IN THE 48 HOURS following the 2016 U.S. election, the website of the Academy of American Poets recorded an increase in visitors. There was a surge of tweets and retweets of links to poems on the site. Among the top poems read during the period were Maya Angelou’s “Still I Rise” (read more than 50,000 times), W. H. Auden’s “September 1, 1939” (almost 25,000 times), and Langston Hughes’ “Let America Be America Again” (35,000 times). At the time, the narrow loss of that election to a figure like Donald Trump gave rise to soul-searching and a turn to poetry. Even Senator Tim Kaine, in introducing Hillary Clinton when she made her concession speech, turned to poetry. “I’m proud of Hillary Clinton,” said Kaine, “because, in the words of Langston Hughes, she has held fast to dreams.” Kaine was referring to Hughes’ short, somber poem, “Dreams,” which contains the lines: “Hold fast to dreams/ For if dreams die/ Life is a broken-winged bird/ That cannot fly.”

            What are the dreams with which Hughes was concerned? His porous lines allow multiple interpretations. Because it was written by a young Black poet during the worst years of Jim Crow in America. It is easy to see it as a civil rights poem, as a rallying cry to urge society to renew its promise of racial equality. But one cannot read a poem like this without being aware of the wider notion of the American dream. This is a dream that embraces the notion that any person, regardless of their background, can succeed. Kaine’s use of the poem reflects the fact that Hillary Clinton was the first woman to be nominated for president by a major political party. Hughes’ poem is permeable enough to be all-embracing.

            Dreams in this verse are situated within an organic world. Nature imagery dominates: birds are in flight, fields grow, snow falls. Though involuntary, the dreams here are given a tangible quality: they must be held close and held fast. They are given limbs; they provide sustenance; they die. In our everyday experience, dreams are often as sexual as they are inspirational. Thus understood, Hughes is not only speaking of Black and female bodies; he is also speaking of queer bodies.

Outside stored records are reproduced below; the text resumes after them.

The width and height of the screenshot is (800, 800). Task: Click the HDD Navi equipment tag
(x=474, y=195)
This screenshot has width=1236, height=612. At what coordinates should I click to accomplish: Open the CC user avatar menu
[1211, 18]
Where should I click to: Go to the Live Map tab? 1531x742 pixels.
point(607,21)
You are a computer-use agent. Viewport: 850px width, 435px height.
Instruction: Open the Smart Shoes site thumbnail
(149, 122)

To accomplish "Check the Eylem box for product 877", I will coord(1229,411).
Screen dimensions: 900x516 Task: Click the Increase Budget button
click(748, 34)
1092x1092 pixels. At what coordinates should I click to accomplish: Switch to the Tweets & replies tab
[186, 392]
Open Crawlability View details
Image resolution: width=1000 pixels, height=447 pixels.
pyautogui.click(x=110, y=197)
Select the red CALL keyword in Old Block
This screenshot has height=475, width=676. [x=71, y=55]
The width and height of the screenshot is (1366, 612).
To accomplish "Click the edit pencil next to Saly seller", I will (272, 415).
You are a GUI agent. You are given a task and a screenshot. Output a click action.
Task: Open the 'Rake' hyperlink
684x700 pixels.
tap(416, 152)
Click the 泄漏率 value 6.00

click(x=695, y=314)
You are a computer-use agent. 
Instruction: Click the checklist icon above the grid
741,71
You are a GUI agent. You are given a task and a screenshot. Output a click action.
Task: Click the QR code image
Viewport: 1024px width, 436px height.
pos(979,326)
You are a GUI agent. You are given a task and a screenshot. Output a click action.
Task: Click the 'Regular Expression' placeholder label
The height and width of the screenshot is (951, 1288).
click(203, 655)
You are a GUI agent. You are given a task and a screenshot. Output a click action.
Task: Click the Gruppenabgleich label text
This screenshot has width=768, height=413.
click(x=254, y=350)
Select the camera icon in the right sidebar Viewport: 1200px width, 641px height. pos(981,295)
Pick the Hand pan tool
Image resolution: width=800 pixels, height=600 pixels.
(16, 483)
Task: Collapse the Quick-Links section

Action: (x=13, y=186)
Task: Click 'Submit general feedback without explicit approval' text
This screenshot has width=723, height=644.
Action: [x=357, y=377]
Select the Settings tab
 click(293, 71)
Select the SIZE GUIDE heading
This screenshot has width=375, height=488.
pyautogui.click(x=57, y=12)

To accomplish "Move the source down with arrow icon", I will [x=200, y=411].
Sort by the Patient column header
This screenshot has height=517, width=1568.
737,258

            Langston Hughes’ name is among the most recognizable in 20th-century American letters. The Harlem Renaissance poet par excellence, Hughes was the writer who brought blues to poetry, the visionary who spoke of knowing “rivers ancient as the world,” the author of the metaphor that gave Lorraine Hansberry’s great play A Raisin in the Sun its name. He toured widely on two continents, was quoted by leaders like Martin Luther King, Jr., and lived what seemed to be a very public life. And yet, in a number of crucial respects, Hughes remains a mystery.

            First and foremost, there has long been controversy over Hughes’ sexuality. On the one side are those who believe that any suggestion of homosexuality would tarnish his reputation, and so they tend to anesthetize his love life completely. On the other side is evidence that paints a very different picture. Recent books shed valuable light on Hughes’ sexuality, notably Langston Hughes, by W. Jason Miller, and Cultural Entanglements, by Shane Graham, which illuminates his Caribbean links. While it’s safe to say that Hughes was mostly closeted about his sexual desires, there is strong evidence, much of it hiding in plain sight, to suggest that he had same-sex relationships.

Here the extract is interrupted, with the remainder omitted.